Simulation image scope notes:

  • No --privileged, no /dev mount, and no /usr/local/Ascend/driver mount are required.
  • Do not use this image for onboard NPU execution (a2a3, a5); use the CANN-based Dockerfiles instead.

Sim Dev Iteration Workflow (local code changes)

When iterating on C++/Python code changes, do not rebuild the image. Build it once, then bind-mount your workspace and reinstall:

# One-time: build the sim image (~15-30 min)
docker build -t pypto3-hw-native-sys:sim -f Dockerfile.hw-native-sys.sim.ubuntu22.04 .

# Every code change: mount workspace + pip install -e (~2-5 min)
docker run --rm \
  -v /home/gb4018/workspace/hw-native-sys/pypto:/opt/pypto \
  pypto3-hw-native-sys:sim \
  bash -c "pip install --no-build-isolation -e '/opt/pypto[dev]' 2>&1 | tail -1 && \
           pytest tests/ut/codegen/test_orchestration_codegen.py -v"

◆ **What you will do**
1. Answer these questions using the simulation image notes:
(a) Which three things are not required for running the simulation image?
(b) About how long does the one-time build of the sim image take?
(c) What should be used instead of this image for onboard NPU execution?
2. Write the next part of the simulation image notes, picking up right after the last line shown.
The material after this point comes from a separate, unrelated source.

◆ **Collected material**

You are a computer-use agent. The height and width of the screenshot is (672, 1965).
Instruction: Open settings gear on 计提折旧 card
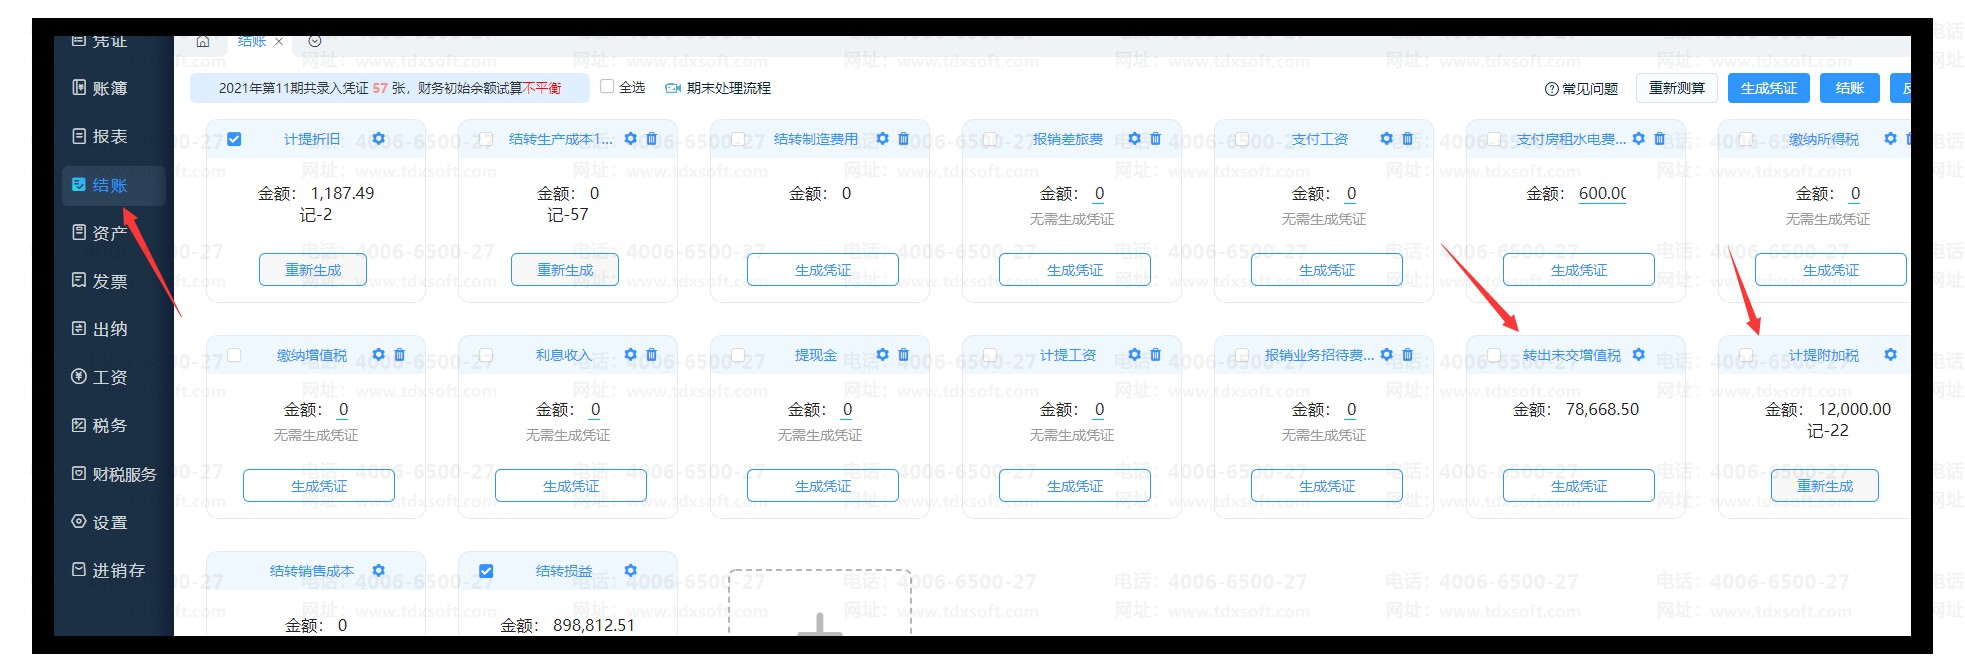(378, 139)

◆ **Expected outputs**
1.
(a) --privileged, a /dev mount, and a /usr/local/Ascend/driver mount.
(b) About 15 to 30 minutes.
(c) The CANN-based Dockerfiles.

2.
# Pre-commit checks (MUST run inside Docker — host may have root-owned cache):
docker run --rm \
  -v /home/gb4018/workspace/hw-native-sys/pypto:/opt/pypto \
  pypto3-hw-native-sys:sim \
  bash -c "ruff check ."

# Full unit test suite (before pushing):
docker run --rm \
  -v /home/gb4018/workspace/hw-native-sys/pypto:/opt/pypto \
  pypto3-hw-native-sys:sim \
  bash -c "pip install --no-build-isolation -e '/opt/pypto[dev]' 2>&1 | tail -1 && \
           pytest tests/ut -n auto --maxprocesses 8 -v"

Key rules:

  • Never rebuild the image for code changes-v mount + pip install -e is the iteration loop.
  • Always run ruff inside Docker — the host .ruff_cache gets root-owned from previous Docker runs.
  • Test targeted suites first, then full suite before pushing.

Simpler-only simulation (Dockerfile.simpler.sim.ubuntu22.04)

docker run --rm -it --shm-size=4g simpler-hw-native-sys:sim

Inside the container:

cd /opt/simpler
python -c "import simpler; print('simpler ok')"

# L3 distributed/collective STs on a2a3sim (CI-aligned)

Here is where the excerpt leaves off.